A Marghera (Venezia), luogo iconico dell’industria italiana, si è svolta la manifestazione nazionale che Cgil, Cisl e Uil hanno organizzato per il Primo maggio.
Landini: dal decreto lavoro nessun vantaggio per lavoratori
Se per Maurizio Landini (Cgil) il provvedimento ”non dà un euro ai lavoratori. Ho trovato singolare che parlino di un Decreto lavoro nel primo maggio, festa del lavoro, e poi 960 euro vanno all’impresa ma ai lavoratori da domani non cambia nulla”. Daniela Fumarola (Cisl) e Pierpaolo Bombardieri (Uil) si sono detti soddisfatti per il riconoscimento della contrattazione di qualità e del salario dignitoso.
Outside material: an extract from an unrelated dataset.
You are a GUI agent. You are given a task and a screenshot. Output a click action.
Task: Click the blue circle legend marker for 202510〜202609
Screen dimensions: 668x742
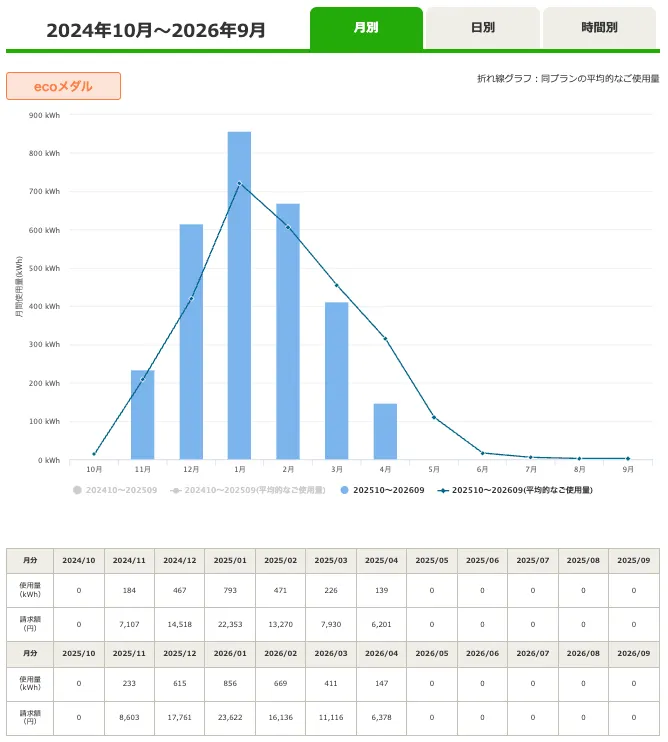coord(344,490)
Non sono mancati i riferimenti alla cronaca recente, come il caso dei licenziamenti via WhatsApp di 37 lavoratori perché sostituiti dall’intelligenza artificiale, avvenuto proprio a Marghera. L’occasione è servita a ribadire che l’innovazione tecnologica ha bisogno di nuove tutele.
L’intervento della Premier
Sulle celebrazioni della giornata è intervenuta anche la premier Giorgia Meloni, definendo la ricorrenza come ”la festa di chi, con impegno e sacrificio, manda avanti l’Italia’‘. La Presidente del Consiglio ha rivendicato l’operato del Governo, sottolineando che il lavoro si difende con ”misure concrete e non con la propaganda”. Meloni ha citato i dati positivi sull’occupazione e i recenti interventi su sicurezza, incentivi e taglio del cuneo fiscale, ribadendo l’impegno nel contrasto a ogni forma di sfruttamento, incluso il ”caporalato digitale”. Tuttavia, la narrazione della Premier si è scontrata con la realtà descritta dal palco di Marghera. Per i sindacati, la misura non è sufficiente a coprire la situazione dei salari causata dall’inflazione e la crisi.